(Data excerpts)
+++
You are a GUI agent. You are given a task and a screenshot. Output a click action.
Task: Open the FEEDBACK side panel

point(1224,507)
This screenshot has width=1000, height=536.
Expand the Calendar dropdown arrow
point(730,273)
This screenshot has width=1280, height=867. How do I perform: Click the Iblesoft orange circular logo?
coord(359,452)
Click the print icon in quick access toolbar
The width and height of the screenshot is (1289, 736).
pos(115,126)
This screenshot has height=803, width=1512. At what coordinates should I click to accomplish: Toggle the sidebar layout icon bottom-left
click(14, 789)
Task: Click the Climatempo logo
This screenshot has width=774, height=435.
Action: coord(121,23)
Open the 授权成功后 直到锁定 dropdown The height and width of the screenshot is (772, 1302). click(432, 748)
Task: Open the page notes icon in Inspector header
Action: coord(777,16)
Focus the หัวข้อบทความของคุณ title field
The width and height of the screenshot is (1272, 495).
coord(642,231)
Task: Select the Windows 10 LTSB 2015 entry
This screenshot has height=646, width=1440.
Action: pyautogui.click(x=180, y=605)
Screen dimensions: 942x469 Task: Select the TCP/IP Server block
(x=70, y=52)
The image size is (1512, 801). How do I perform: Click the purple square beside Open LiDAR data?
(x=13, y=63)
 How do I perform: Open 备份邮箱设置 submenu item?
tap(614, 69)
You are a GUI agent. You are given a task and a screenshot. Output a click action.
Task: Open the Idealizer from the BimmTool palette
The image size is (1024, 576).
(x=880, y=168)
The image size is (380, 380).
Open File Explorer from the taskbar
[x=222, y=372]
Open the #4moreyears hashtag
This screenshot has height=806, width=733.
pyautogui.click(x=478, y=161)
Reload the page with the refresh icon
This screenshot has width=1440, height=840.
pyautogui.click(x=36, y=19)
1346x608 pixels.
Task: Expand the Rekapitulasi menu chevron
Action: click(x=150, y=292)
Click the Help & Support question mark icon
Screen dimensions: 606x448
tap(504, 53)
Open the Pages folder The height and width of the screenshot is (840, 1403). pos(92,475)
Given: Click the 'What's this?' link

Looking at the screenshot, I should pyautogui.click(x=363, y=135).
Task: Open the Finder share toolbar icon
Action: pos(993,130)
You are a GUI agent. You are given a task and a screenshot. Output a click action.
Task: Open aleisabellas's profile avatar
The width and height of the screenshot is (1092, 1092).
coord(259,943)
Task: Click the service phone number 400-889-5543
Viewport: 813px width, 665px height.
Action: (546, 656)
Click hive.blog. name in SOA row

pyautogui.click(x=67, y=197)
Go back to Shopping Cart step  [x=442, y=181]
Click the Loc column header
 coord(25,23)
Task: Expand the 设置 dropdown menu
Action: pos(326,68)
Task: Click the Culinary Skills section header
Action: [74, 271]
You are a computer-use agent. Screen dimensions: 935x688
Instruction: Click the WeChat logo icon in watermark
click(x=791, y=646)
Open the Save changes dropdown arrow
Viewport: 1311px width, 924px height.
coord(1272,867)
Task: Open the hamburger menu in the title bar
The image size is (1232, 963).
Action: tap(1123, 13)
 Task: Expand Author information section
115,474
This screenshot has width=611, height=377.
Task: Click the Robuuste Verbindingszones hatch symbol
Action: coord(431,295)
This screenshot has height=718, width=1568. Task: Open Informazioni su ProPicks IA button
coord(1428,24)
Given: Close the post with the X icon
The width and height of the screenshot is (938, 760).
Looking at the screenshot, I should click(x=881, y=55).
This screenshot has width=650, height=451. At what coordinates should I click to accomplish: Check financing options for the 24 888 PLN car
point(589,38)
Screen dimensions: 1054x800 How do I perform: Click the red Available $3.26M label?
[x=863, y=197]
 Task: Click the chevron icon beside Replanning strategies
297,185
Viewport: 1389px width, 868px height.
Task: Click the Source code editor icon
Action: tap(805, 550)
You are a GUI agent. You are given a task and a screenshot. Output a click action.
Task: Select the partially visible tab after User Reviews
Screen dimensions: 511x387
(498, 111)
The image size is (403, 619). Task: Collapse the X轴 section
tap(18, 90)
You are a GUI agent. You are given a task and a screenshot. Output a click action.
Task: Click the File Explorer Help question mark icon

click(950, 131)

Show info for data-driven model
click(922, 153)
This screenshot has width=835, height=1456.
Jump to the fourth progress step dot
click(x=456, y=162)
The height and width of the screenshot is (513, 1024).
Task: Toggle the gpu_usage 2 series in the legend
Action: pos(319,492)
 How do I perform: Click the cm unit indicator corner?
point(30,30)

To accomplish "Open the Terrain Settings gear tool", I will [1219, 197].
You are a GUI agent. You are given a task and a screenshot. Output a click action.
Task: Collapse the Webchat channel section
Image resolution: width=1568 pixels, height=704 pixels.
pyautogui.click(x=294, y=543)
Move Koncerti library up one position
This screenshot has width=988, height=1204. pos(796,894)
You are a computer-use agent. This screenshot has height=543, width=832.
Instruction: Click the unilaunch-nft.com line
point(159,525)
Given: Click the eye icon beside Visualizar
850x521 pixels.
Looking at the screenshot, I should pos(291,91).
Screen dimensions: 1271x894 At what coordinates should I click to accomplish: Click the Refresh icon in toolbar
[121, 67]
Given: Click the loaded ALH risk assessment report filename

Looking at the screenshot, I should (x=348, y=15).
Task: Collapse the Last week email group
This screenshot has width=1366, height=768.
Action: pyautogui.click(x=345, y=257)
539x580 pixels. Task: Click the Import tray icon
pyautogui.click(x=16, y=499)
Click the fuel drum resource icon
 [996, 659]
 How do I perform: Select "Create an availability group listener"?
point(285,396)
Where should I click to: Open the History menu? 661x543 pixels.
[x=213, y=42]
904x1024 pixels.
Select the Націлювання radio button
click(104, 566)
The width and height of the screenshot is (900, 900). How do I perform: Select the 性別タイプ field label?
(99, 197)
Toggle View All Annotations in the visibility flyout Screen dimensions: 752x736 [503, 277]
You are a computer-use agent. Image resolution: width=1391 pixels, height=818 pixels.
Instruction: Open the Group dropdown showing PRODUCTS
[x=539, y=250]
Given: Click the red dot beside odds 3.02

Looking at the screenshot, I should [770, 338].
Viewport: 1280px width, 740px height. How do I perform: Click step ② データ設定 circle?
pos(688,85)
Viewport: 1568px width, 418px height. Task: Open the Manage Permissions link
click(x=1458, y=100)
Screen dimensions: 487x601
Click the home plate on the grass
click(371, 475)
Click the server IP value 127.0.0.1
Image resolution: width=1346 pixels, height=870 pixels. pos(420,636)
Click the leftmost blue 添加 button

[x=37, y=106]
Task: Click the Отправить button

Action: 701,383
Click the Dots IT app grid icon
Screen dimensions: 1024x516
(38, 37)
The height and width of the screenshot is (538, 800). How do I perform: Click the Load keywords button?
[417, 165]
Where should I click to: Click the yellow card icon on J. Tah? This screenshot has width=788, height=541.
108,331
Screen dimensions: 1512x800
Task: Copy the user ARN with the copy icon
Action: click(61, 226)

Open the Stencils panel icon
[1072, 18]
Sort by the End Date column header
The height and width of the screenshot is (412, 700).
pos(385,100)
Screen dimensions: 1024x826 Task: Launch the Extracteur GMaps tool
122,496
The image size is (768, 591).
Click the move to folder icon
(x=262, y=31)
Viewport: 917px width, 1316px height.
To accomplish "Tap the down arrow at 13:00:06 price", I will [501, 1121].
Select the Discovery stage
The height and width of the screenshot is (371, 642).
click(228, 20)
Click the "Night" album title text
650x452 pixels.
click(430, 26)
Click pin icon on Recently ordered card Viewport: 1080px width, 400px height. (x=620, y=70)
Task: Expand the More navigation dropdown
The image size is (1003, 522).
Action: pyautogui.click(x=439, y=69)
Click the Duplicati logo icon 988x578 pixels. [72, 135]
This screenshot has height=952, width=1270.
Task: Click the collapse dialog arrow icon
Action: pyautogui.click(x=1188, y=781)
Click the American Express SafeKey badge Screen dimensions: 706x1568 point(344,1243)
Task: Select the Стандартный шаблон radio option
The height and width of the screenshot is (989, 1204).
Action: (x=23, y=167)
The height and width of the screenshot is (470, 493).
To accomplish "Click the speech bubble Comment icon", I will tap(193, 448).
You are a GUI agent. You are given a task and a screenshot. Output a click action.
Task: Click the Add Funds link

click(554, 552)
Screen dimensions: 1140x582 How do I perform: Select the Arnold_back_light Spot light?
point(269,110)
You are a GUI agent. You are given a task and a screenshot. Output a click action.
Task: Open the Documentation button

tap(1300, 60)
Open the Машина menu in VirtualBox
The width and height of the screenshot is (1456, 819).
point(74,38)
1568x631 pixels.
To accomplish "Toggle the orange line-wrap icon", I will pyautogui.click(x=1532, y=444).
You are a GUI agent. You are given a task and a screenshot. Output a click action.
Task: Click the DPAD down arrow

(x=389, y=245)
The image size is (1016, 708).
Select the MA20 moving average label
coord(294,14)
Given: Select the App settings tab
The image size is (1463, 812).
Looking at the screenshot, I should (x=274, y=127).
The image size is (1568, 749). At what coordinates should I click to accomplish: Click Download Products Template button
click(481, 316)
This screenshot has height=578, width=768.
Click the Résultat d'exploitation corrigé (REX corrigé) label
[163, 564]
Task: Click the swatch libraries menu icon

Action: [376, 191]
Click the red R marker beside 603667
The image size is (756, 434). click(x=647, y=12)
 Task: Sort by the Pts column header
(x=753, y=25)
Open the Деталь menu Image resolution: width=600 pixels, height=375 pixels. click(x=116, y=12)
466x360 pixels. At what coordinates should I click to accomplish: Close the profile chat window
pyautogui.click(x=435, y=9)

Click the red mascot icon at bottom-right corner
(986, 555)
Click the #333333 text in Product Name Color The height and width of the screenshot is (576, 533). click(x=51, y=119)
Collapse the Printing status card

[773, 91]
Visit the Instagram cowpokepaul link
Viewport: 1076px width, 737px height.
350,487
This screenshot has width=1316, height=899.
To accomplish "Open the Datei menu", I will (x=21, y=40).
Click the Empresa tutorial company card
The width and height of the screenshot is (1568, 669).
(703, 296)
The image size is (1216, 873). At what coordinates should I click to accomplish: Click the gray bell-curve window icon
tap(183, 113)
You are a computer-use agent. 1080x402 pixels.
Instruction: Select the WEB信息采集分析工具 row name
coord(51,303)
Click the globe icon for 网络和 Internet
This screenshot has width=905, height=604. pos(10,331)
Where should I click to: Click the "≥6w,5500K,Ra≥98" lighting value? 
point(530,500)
+++
**YOUR OBJECTIVE:** Given the data above, transcribe exactly the lines from the one containing "Viewport: 1568px width, 418px" down to the one containing "Select the Discovery stage", and no others.

**RESULT FOR THIS TASK:**
Viewport: 1568px width, 418px height. Task: Open the Manage Permissions link
click(x=1458, y=100)
Screen dimensions: 487x601
Click the home plate on the grass
click(371, 475)
Click the server IP value 127.0.0.1
Image resolution: width=1346 pixels, height=870 pixels. pos(420,636)
Click the leftmost blue 添加 button

[x=37, y=106]
Task: Click the Отправить button

Action: 701,383
Click the Dots IT app grid icon
Screen dimensions: 1024x516
(38, 37)
The height and width of the screenshot is (538, 800). How do I perform: Click the Load keywords button?
[417, 165]
Where should I click to: Click the yellow card icon on J. Tah? This screenshot has width=788, height=541.
108,331
Screen dimensions: 1512x800
Task: Copy the user ARN with the copy icon
Action: click(61, 226)

Open the Stencils panel icon
[1072, 18]
Sort by the End Date column header
The height and width of the screenshot is (412, 700).
pos(385,100)
Screen dimensions: 1024x826 Task: Launch the Extracteur GMaps tool
122,496
The image size is (768, 591).
Click the move to folder icon
(x=262, y=31)
Viewport: 917px width, 1316px height.
To accomplish "Tap the down arrow at 13:00:06 price", I will [501, 1121].
Select the Discovery stage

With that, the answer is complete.